- Born: Alexander Hollander March 24, 1923 Brooklyn, New York, US
- Died: April 11, 2014 (aged 91) Manhattan, New York, US
- Occupations: Sportswriter Journalist Editor Archivist
- Known for: The Baseball Book of Lists The Book of Sports List The Complete Handbook of Baseball The Complete Handbook of Basketball The Complete Handbook of Pro Football The Complete Handbook of Pro Hockey The Complete Encyclopedia of Hockey The Baseball Book, Complete A-Z Encyclopedia of Baseball The Home Run Story Great American Athletes of the 20th Century Modern Encyclopedia of Tennis NBA Official Encyclopedia of Professional Basketball Strange But True Football Stories
- Spouse: Phyllis (nee Rosen) Hollander
- Children: 2

= Zander Hollander =

American sportswriter

Zander Hollander (March 24, 1923 – April 11, 2014) was an American sportswriter, journalist, editor and archivist. He served as a prolific supplier of encyclopedias on every major sport, editing, writing or packaging nearly 300 books over a professional career that spanned 45 years.

Born as Alexander Hollander in Brooklyn, New York, he grew up in Far Rockaway, Queens. At age 14, he found his emerging sports ability writing columns for a neighborhood newspaper, and then in high school, he wrote for the Long Island Daily Press and the New York World-Telegram. He later attended Queens College but left to serve in the Army Air Forces, assigned to an Army newspaper in Hawaii. After his discharge, he enrolled at City College of New York but did not graduate.

The heavy workload never really ended for Hollander. In 1955 he founded Associated Features, a company which produced booklets that were distributed with assorted promotional products, but it was not a lucrative enterprise. Even when immersed in several editorial projects, he would occasionally take a freelance shift on the Daily News sports desk.

After a stint with United Press International as an editor in New York, Hollander was hired as a sportswriter by the World-Telegram, originally to cover yachting. Before he committed full-time to his company in the mid-1960s, his day might consist of visiting potential clients and writing on a freelance basis for magazines, followed by phone calls to Western Union so he could meet the World-Telegram midnight deadline. Besides this, he reported for the Associated Press about his stay in the Soviet Union.

Hollander decided to quit newspapers in 1966, when he rejected an offer to work as editor of the World-Telegram and Sun, as it had become after merging with two other New York newspapers, the Herald Tribune and the Journal-American.
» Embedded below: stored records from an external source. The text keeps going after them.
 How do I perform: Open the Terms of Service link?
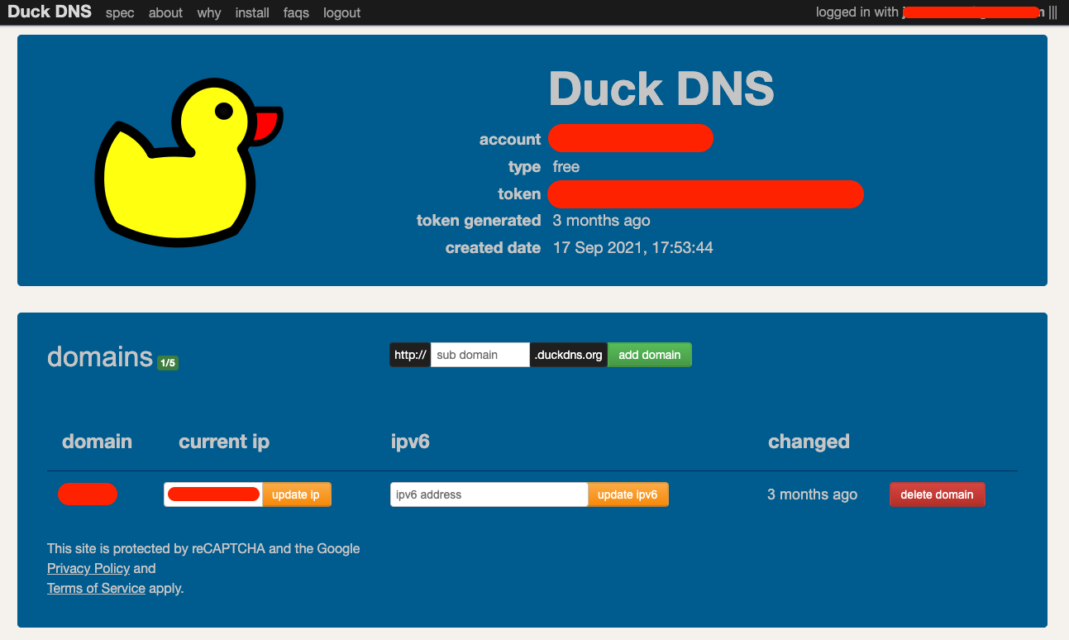coord(96,589)
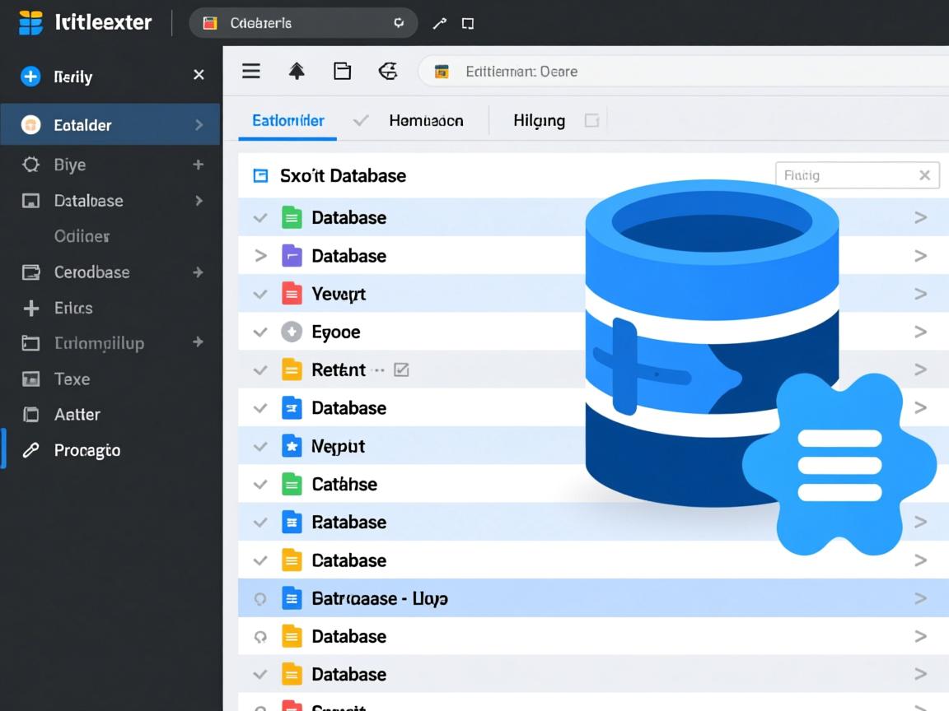This screenshot has width=949, height=711.
Task: Expand the Database sidebar item chevron
Action: point(199,201)
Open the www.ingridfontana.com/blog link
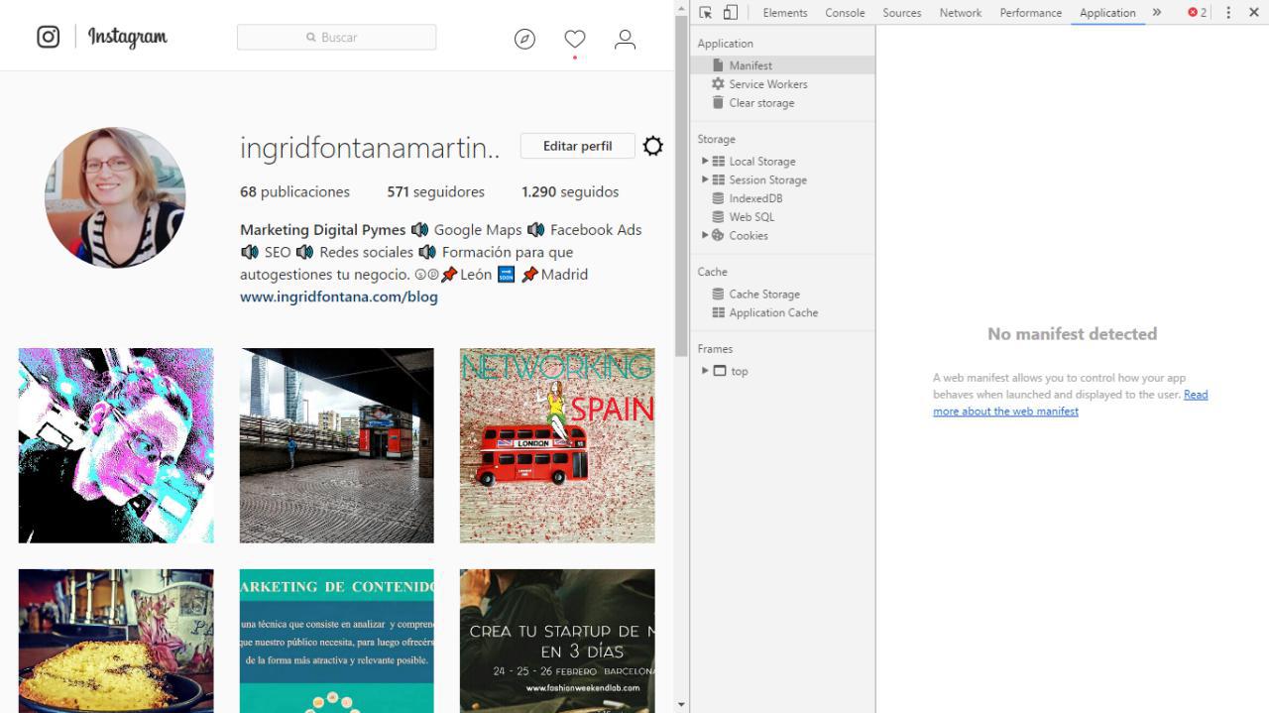 [338, 296]
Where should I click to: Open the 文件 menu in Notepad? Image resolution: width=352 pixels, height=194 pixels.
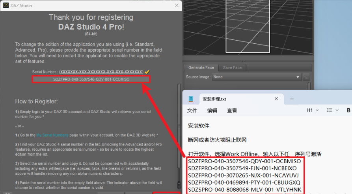click(x=192, y=110)
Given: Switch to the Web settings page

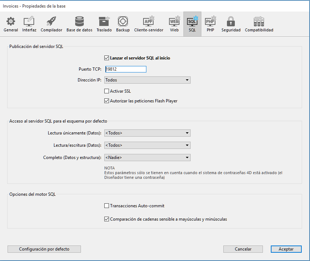Looking at the screenshot, I should [174, 22].
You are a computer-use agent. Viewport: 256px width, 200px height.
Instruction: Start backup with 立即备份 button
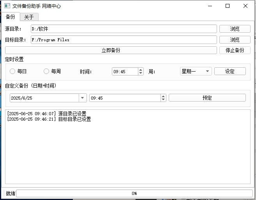(x=111, y=50)
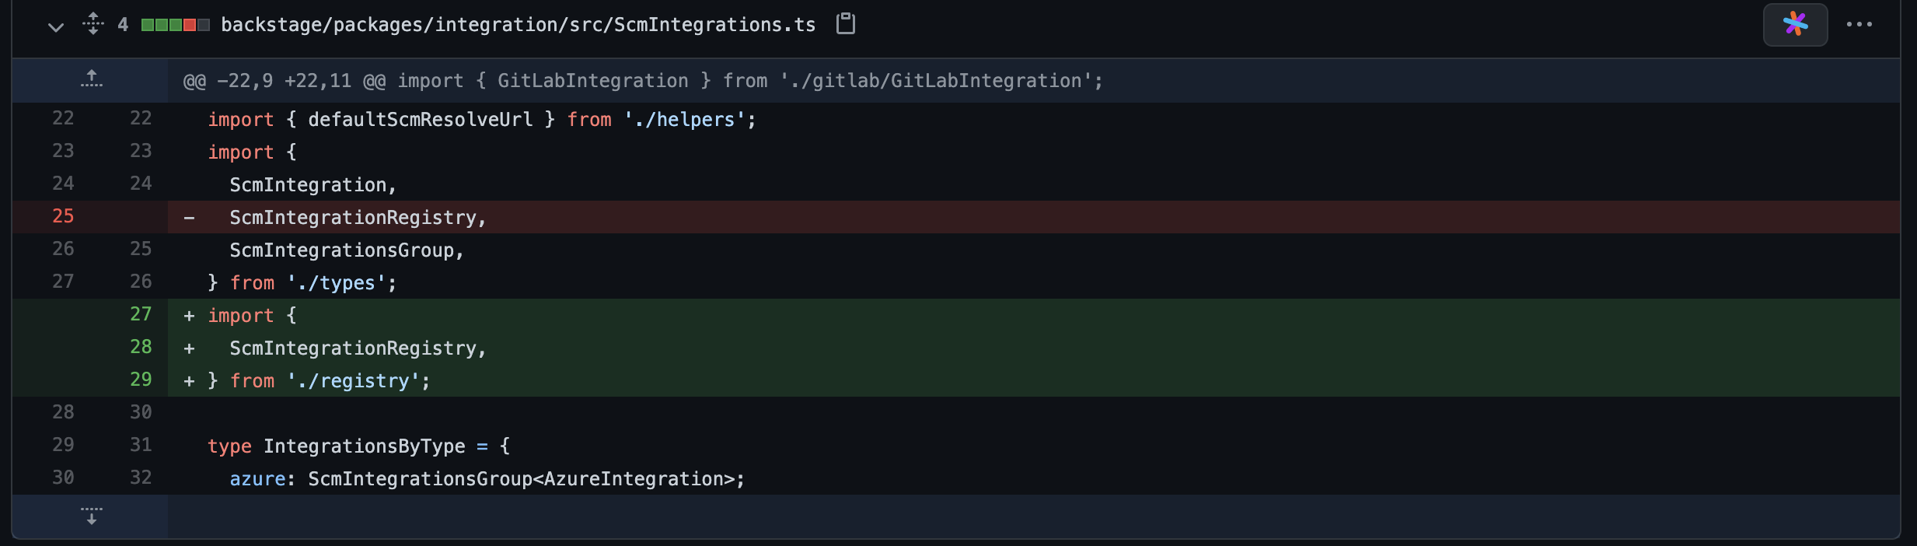The height and width of the screenshot is (546, 1917).
Task: Click the red square in the diff stats
Action: click(189, 24)
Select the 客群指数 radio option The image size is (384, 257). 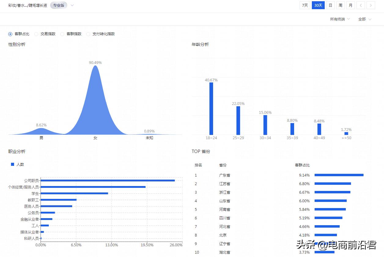tap(62, 34)
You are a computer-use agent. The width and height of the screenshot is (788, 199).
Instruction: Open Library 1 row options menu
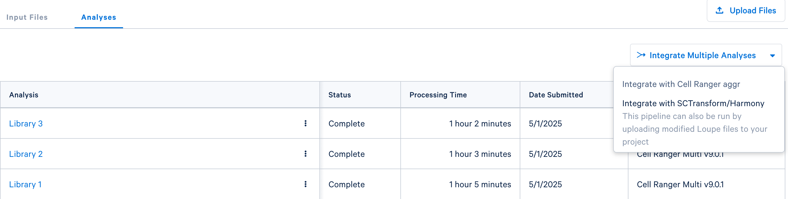pyautogui.click(x=305, y=184)
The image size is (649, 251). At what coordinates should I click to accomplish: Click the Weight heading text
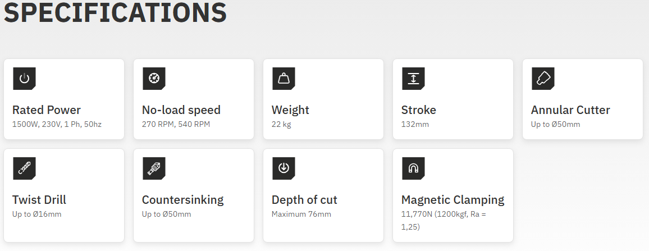(x=290, y=110)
He then turned his attention to his Associated Features business in the years to come.

From 1971 through 1997, Hollander found a niche in the bookstores by annually providing career statistics and profiles of players, team rosters, all-time records, articles with photos, scouting reports, schedules and predictions for the upcoming season, in the form of brick-size tomes, 400-plus pages, he titled Complete Handbooks. In them, he showed his experience and deep appreciation and knowledge of professional baseball, basketball, American football, hockey and soccer, as well as tennis, jai alai, and college basketball and football.

But the aforementioned yearbooks of Hollander were just one part of his multifaceted sports knowledge. He also chronicled sports bloopers and wrote a history of Madison Square Garden, among other subjects.
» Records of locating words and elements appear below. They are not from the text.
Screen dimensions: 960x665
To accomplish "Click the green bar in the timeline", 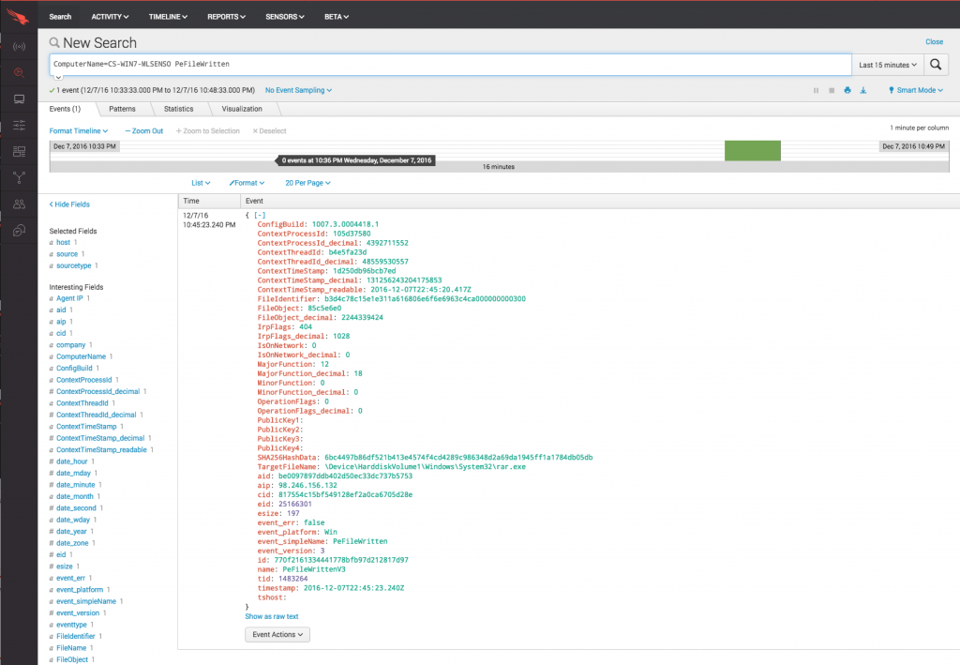I will 752,150.

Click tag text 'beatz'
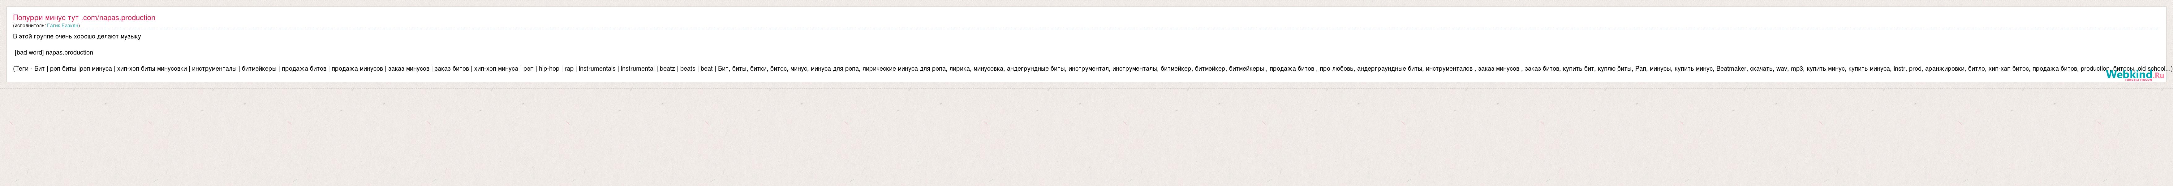pyautogui.click(x=667, y=68)
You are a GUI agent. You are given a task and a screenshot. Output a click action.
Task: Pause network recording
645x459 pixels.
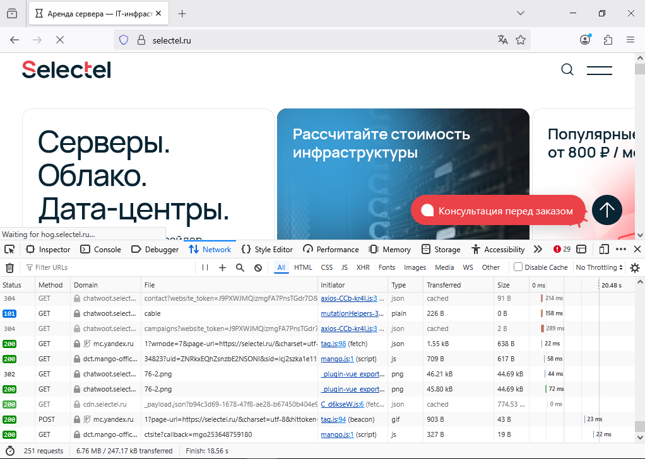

During his time as a journalist, he started a lifelong friendship with a then young lawyer, Howard Cosell, who represented the Little League of New York and had been asked by the local radio station WABC to host a show featuring youth ballplayers. Hollander agreed to collaborate by writing scripts and recruiting sports celebrities for the show. They were not paid for their services, but it was the beginning of a successful sports broadcasting career for Cosell.

In a 2001 interview, Hollander explained that as soon as he could hold a pencil and throw a ball, he dreamed of being a sportswriter. At the same time, he remembered that his first journalism effort was writing on a mimeographed newspaper in elementary school.

Hollander suffered from Alzheimer's disease during his later life. He died on April 11, 2014, in Manhattan, New York, at the age of 91.